**WHAT YOU HAVE TO DO**
Reproduce word for word the lines between those holding "Task: Upvote TheJohnArrow's Kaisa comment" and "Where should I click to: Open", inclusive, and nothing else from the data below.

Start of Block

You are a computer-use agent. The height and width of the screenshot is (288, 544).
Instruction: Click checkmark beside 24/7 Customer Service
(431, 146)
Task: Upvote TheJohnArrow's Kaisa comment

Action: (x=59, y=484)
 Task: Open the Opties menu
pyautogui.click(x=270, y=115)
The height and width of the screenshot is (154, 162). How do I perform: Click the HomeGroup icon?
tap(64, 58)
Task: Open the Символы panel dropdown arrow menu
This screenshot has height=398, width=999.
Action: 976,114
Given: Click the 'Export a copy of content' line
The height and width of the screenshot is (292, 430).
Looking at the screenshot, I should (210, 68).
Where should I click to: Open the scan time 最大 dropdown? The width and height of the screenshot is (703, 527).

End of Block
Start of Block

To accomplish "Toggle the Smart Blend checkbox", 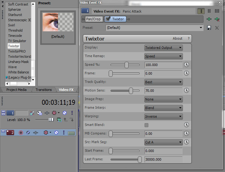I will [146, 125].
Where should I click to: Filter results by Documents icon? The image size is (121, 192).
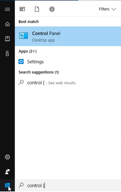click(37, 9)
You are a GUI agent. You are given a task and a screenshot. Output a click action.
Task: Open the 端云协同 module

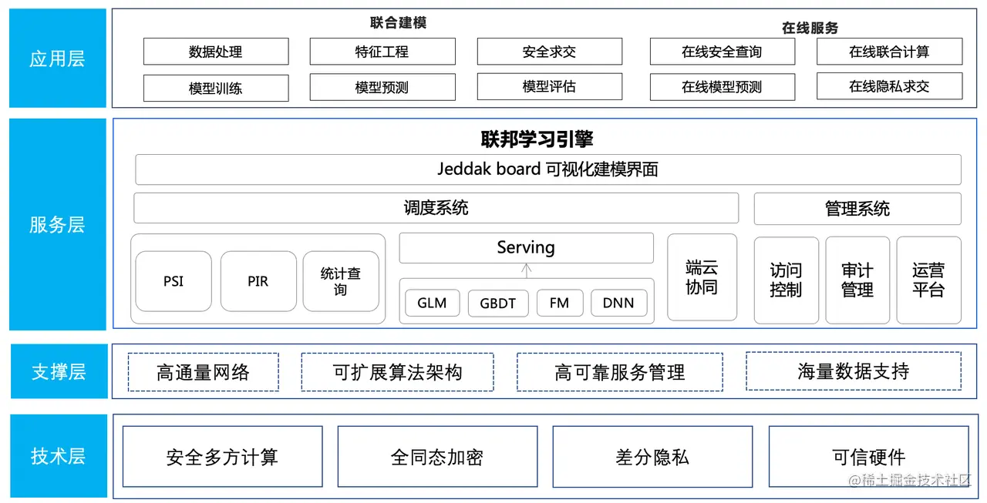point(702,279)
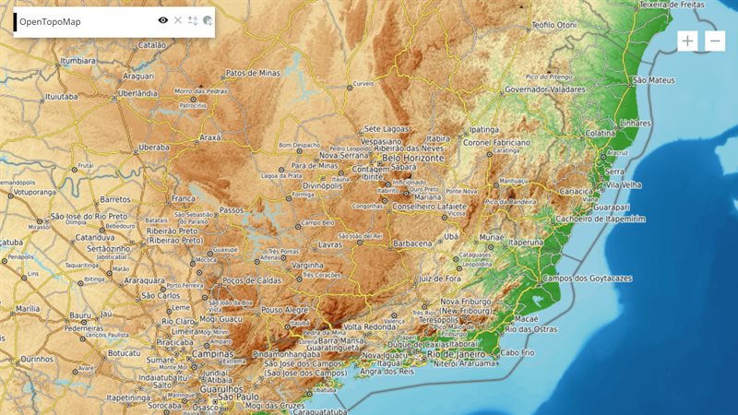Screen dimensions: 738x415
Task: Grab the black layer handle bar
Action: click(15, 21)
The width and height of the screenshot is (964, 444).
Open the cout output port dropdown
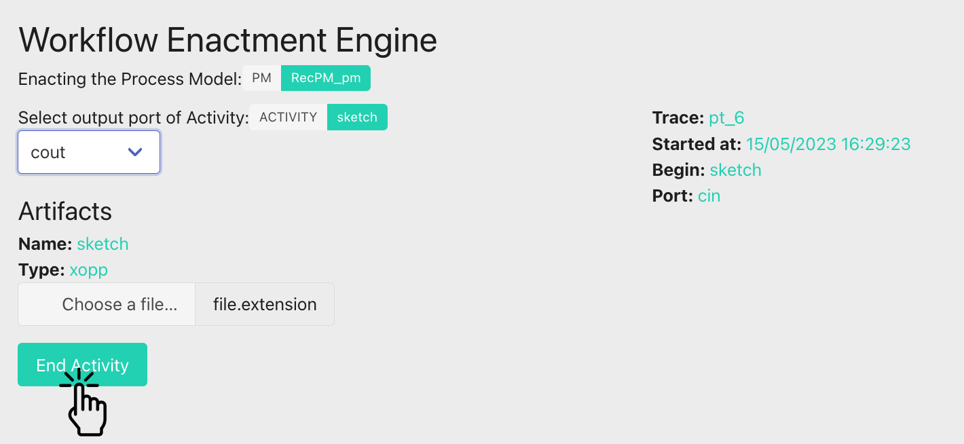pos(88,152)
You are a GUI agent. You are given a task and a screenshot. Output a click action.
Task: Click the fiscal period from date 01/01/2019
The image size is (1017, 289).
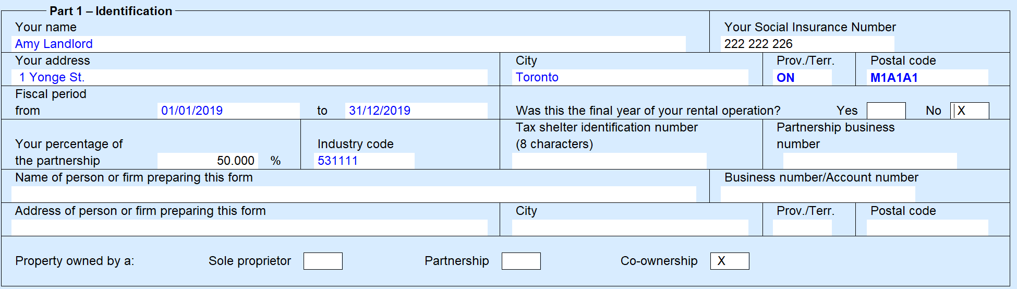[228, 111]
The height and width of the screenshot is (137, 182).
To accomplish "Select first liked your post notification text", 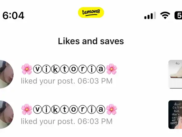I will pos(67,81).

End of Block
Start of Block

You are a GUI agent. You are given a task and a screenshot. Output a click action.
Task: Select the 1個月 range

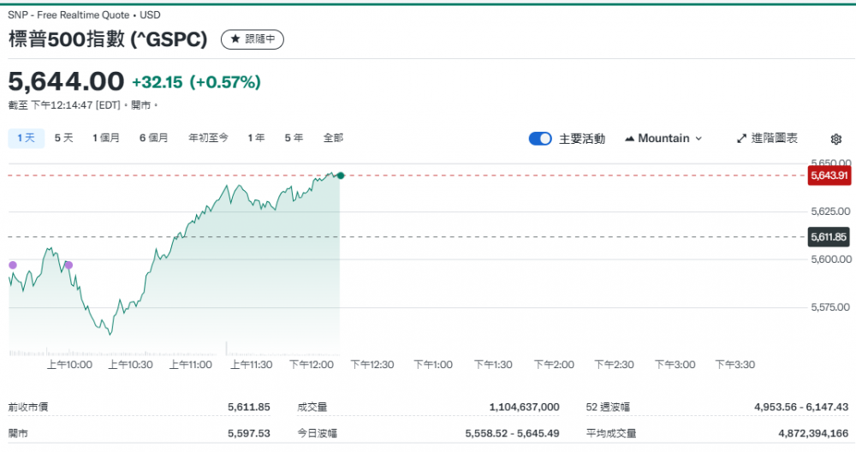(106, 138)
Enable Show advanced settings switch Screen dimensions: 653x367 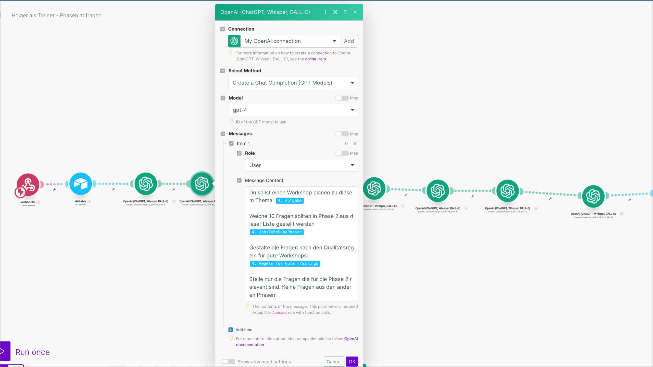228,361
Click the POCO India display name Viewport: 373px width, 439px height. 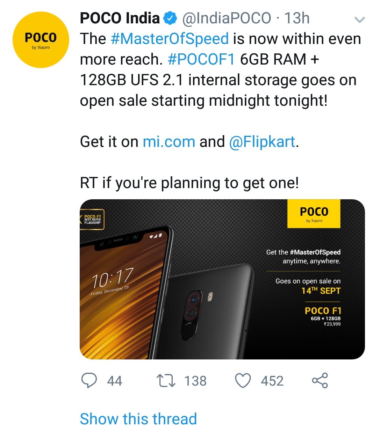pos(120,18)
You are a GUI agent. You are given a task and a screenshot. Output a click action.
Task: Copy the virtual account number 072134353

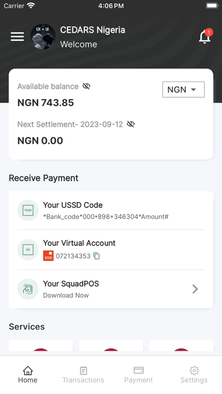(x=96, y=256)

End of Block

**SOLUTION TO THE PROBLEM**
Task: Upvote TheJohnArrow's Kaisa comment

Action: (x=59, y=484)
 Task: Open the Opties menu
pyautogui.click(x=270, y=115)
The height and width of the screenshot is (154, 162). How do I perform: Click the HomeGroup icon?
tap(64, 58)
Task: Open the Символы panel dropdown arrow menu
This screenshot has height=398, width=999.
Action: 976,114
Given: Click the 'Export a copy of content' line
The height and width of the screenshot is (292, 430).
Looking at the screenshot, I should (210, 68).
Where should I click to: Open the scan time 最大 dropdown? The width and height of the screenshot is (703, 527).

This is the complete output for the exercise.